Re: Optimizing Huffman inputs

On 13/04/2014 9:04 p.m., Ilari Liusvaara wrote:
> On Sat, Apr 12, 2014 at 12:01:21PM -0700, Martin Thomson wrote:
>>
>> With differing encoded lengths the Huffman tables add, it's not better
>> to use certain characters in preference to others.  Combined with the
>> restrictions on the strings we encode, this can make encoding binary
>> blobs less than optimal.
>>
>> Base64 (and the URI-safe variant) manage pretty well because those
>> characters are favoured by HPACK.  Same goes for the cookie
>> characters.
>>
>> I wanted to see if it was possible to do better.
>>
>> The results for 100,000 different 20 byte sequences, chosen at random,
>> are interesting:
>>
>> Average sizes: min/ave/max (size compared against Base64+Huffman)
>> Raw Huffman coding (invalid):           25/48.20803/64 (203.13%)
>> Base 64 (no Huffman):                   27/27/27 (113.77%)
>> Base 64 with Huffman:                   20/23.73286/27 (100%)
>> bhpack cookie with Huffman:             19/23.6052/30 (99.46%)
>> bhpack URI safe with Huffman:           20/22.98342/28 (96.84%)
>> bhpack URI query with Huffman:          20/23.01238/28 (96.96%) [3]
>>
>> This shows that HPACK is pretty good at encoding cookies, but there
>> are small gains to be had for URI components.  If character
>> restrictions are wildly different to these common values, this could
>> be even better.
> 
> The character set of cookies seems odd. Is '(' allowed without quoting?
> And why is there '>' but not '<'?
> 
>> This hasn't been completely optimized, so there might be a few bits
>> left to save.  I'm using Huffman encoding as the basis of this - in
>> reverse, of course - which isn't quite as good as arithmetic or range
>> coding. 
> 
> Is the idea to choose encoding of random octet strings so that it is of
> minimal size after Huffman?
> 
> I tried to calculate how well one could theoretically[1] do at this
> (20 input octets):
> - URI safe: 159-168 bits (average ~167 bits).
> - URI safe (constant length): 169 bits.
> - URI query: 158-166 bits (average ~165 bits).
> - URI query (constant length): 167 bits.
> 
> The cookies have token and quoted-string forms, making calculating these
> figures quite nasty...

Another twist to throw into this mix while you are all trying to figure
it out... Anyone interested in figuring out the answer?
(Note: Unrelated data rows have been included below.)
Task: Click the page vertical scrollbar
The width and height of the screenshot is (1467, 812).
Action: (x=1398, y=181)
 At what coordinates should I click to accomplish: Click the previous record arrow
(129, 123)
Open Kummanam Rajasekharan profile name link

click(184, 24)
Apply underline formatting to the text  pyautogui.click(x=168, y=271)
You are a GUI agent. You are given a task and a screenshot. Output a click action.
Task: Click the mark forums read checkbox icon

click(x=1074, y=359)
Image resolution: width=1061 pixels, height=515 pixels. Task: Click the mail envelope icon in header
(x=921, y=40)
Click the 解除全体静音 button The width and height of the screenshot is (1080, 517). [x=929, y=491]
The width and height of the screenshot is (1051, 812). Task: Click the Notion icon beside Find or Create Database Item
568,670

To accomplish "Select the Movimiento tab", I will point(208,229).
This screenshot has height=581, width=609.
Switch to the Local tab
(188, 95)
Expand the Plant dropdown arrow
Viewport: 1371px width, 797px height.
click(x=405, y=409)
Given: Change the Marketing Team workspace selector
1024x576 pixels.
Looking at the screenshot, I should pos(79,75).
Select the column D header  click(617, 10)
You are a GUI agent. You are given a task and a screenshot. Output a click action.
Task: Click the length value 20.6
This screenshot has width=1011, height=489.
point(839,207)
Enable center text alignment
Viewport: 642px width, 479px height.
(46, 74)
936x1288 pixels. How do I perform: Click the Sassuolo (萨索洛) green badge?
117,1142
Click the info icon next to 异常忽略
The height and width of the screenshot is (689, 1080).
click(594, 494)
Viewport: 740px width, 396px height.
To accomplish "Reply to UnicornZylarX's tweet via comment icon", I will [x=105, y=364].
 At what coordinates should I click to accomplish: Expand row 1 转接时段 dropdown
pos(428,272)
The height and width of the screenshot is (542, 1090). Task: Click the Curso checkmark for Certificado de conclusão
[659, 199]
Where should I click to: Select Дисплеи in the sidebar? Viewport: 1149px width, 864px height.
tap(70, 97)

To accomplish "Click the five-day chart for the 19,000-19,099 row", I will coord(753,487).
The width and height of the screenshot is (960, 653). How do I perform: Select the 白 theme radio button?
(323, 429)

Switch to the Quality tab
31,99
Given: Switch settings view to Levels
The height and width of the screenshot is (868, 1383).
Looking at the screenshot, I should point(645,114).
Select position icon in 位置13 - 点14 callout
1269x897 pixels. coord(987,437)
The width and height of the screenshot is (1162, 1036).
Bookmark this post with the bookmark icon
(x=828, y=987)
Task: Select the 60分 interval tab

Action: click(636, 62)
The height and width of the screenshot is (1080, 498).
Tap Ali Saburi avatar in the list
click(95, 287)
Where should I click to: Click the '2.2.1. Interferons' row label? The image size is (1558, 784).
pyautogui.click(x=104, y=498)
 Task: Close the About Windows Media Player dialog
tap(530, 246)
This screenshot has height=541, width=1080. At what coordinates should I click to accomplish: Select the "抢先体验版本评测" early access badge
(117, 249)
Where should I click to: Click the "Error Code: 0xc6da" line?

With these huffman tables the DIGIT characters are represented by 4-5
huffman bits, the a-f lower case hex represented by 4-6 huffman bits and
the '%' is represented by 6 huffman bits.

Therefore selectively URL-encoding characters whose huffman
representation is over 17 bits in length will result in a compression
savings.

Encoders can trivially be written with short Huffman table where some
characters huffman symbol is actually the sequence of the three
URL-encoding characters.

Question is whether a decoder can be written with a special case to also
perform url-decode when locating the % symbol and still be fast overall ?


Secondary question; What if the Huffman symbols were further optimized
to reduce the bit length of the URL-encoding characters, and in
particular the %.


Amos

Received on Sunday, 13 April 2014 09:45:29 UTC